No picture belongs in the answer, which must hold exactly the lines from the one with "Where should I click to: Open help" through the final line below.

######

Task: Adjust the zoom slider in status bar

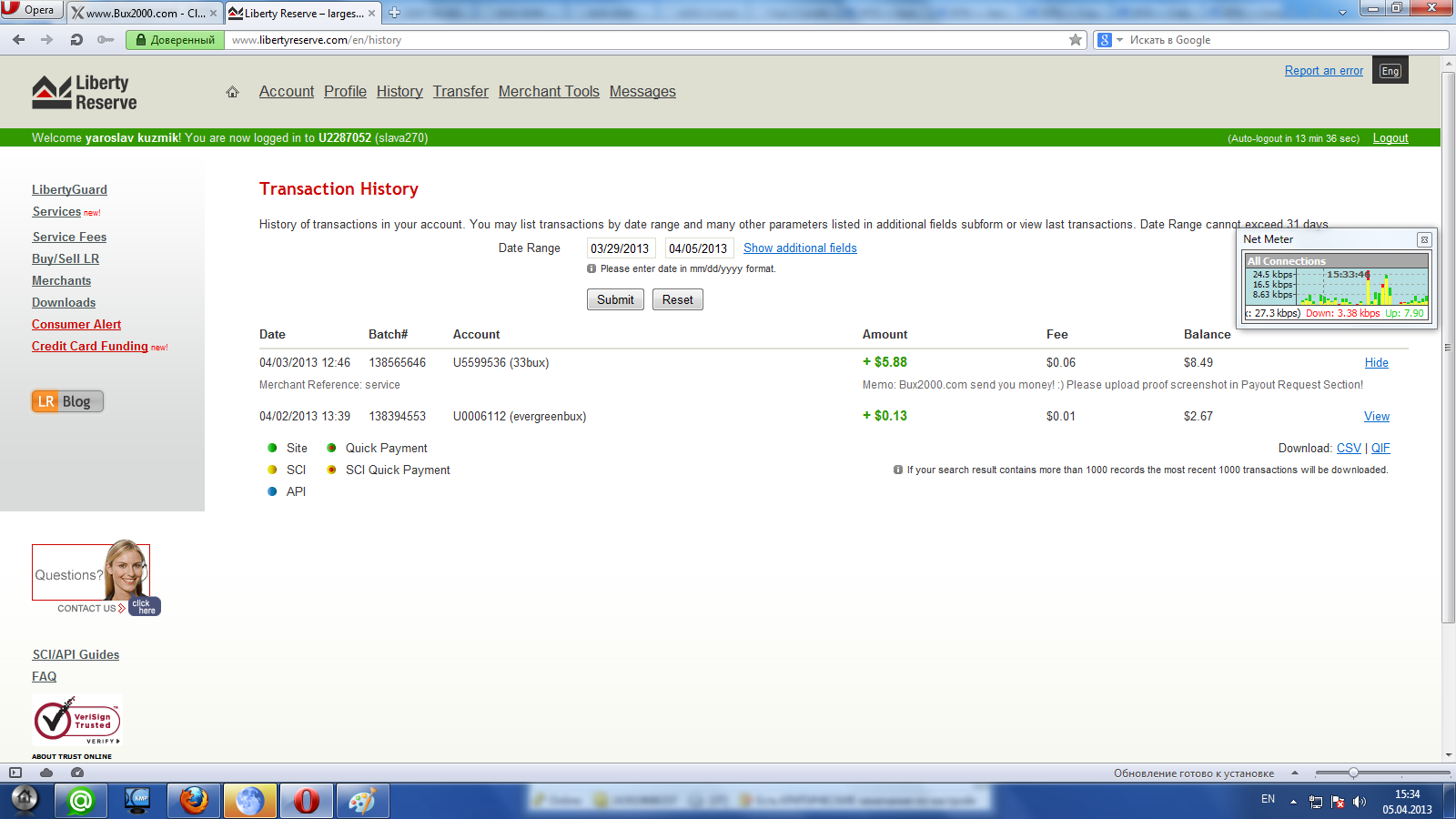Action: pyautogui.click(x=1353, y=773)
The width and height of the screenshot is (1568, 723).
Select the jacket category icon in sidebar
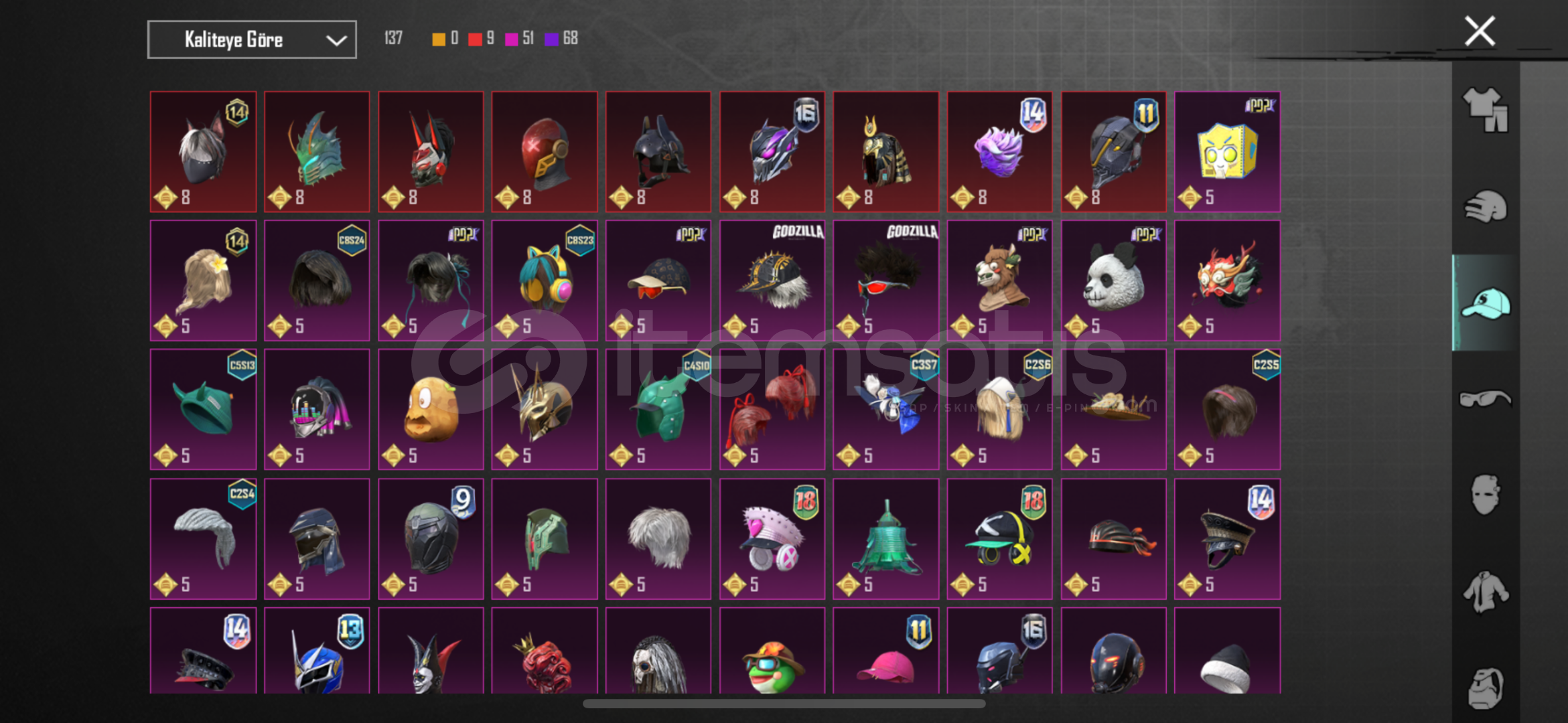(1485, 592)
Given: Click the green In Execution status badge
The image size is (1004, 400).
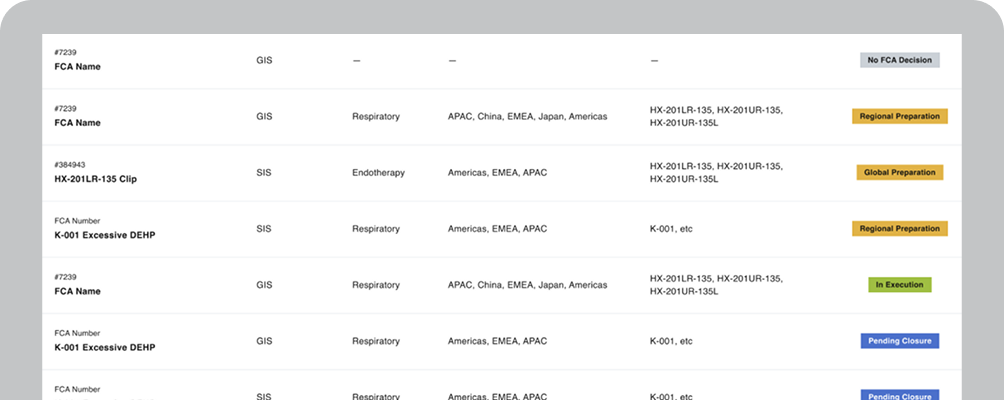Looking at the screenshot, I should click(899, 285).
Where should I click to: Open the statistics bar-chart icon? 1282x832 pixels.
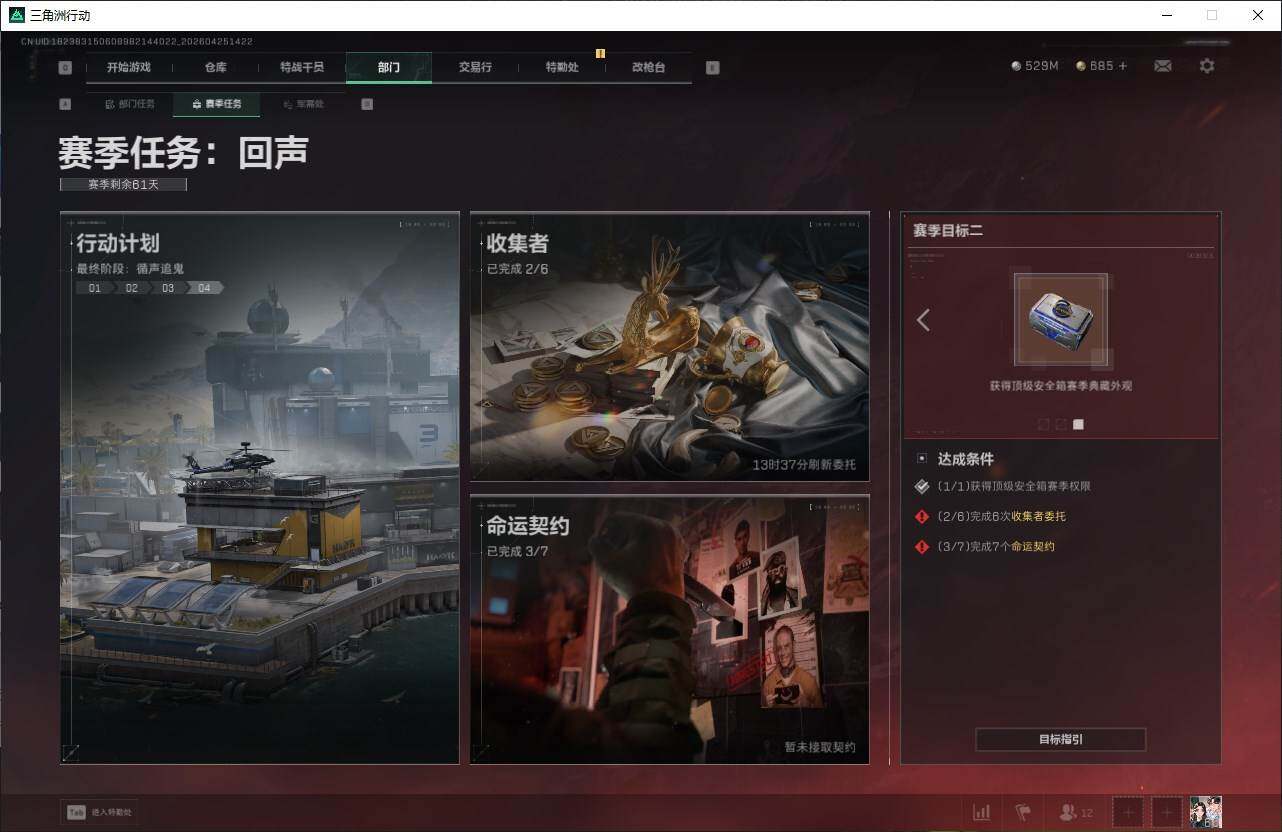click(981, 812)
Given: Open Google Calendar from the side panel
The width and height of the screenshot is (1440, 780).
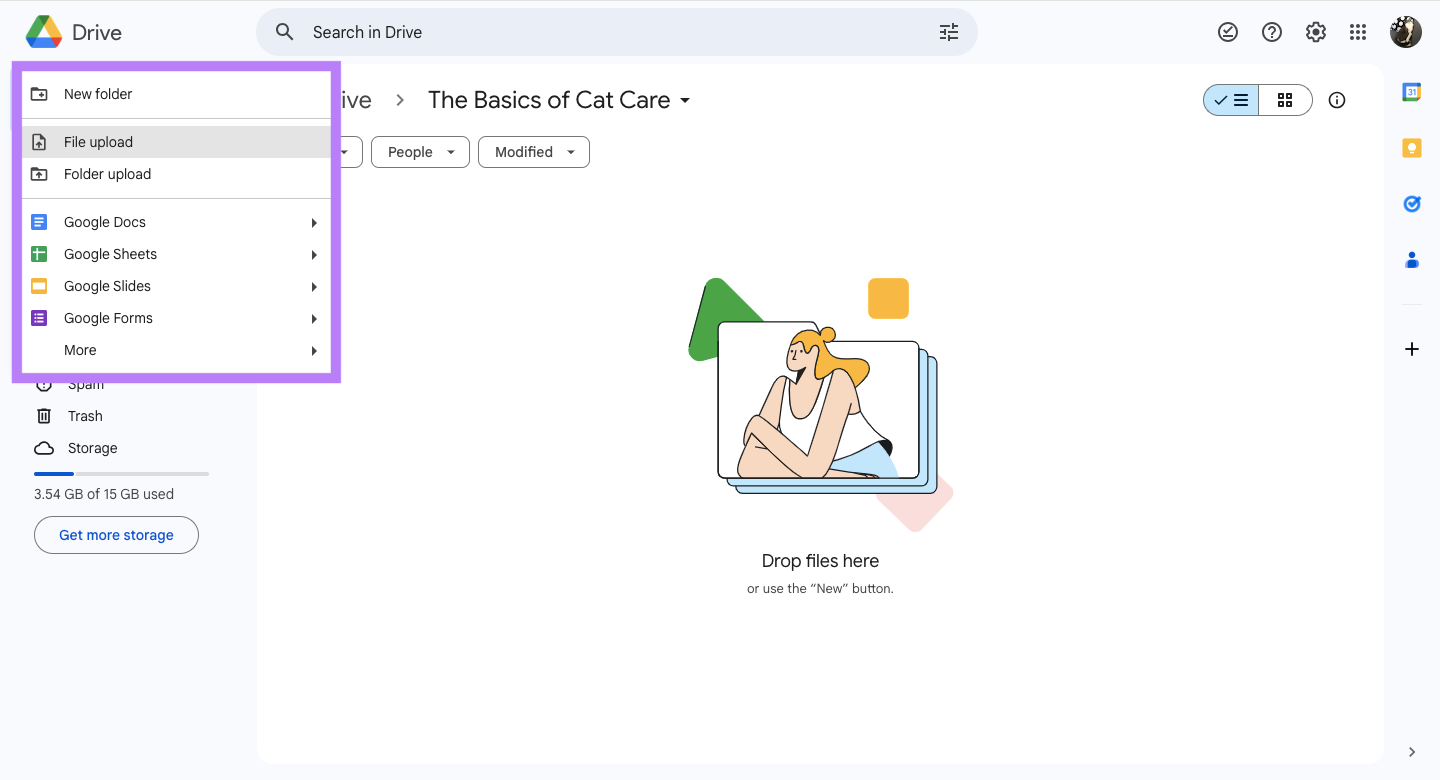Looking at the screenshot, I should [1411, 91].
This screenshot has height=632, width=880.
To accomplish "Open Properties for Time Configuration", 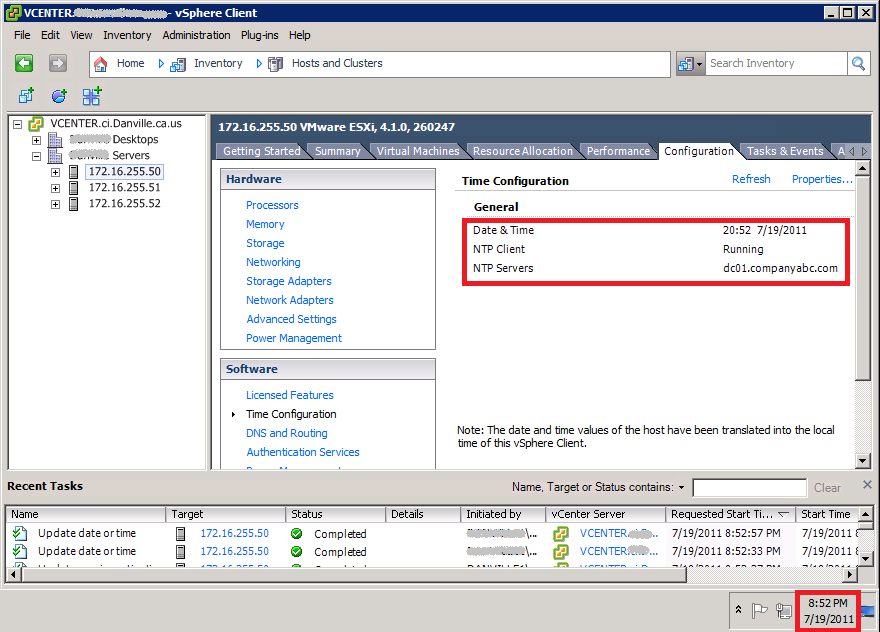I will click(820, 179).
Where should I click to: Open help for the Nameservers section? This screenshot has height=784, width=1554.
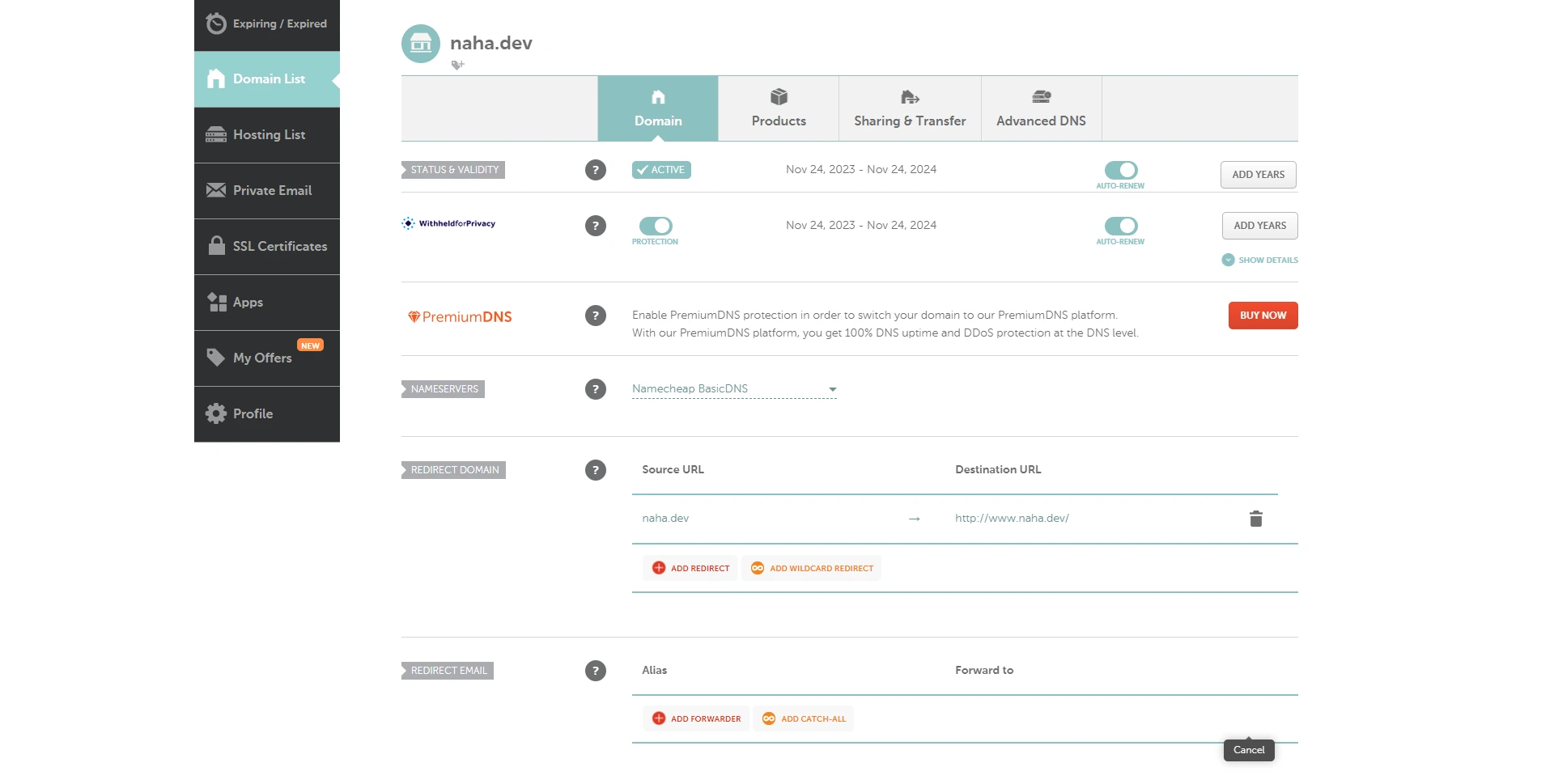596,389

######

→ Task result
Where should I click to: Open help for the Nameservers section? This screenshot has height=784, width=1554.
596,389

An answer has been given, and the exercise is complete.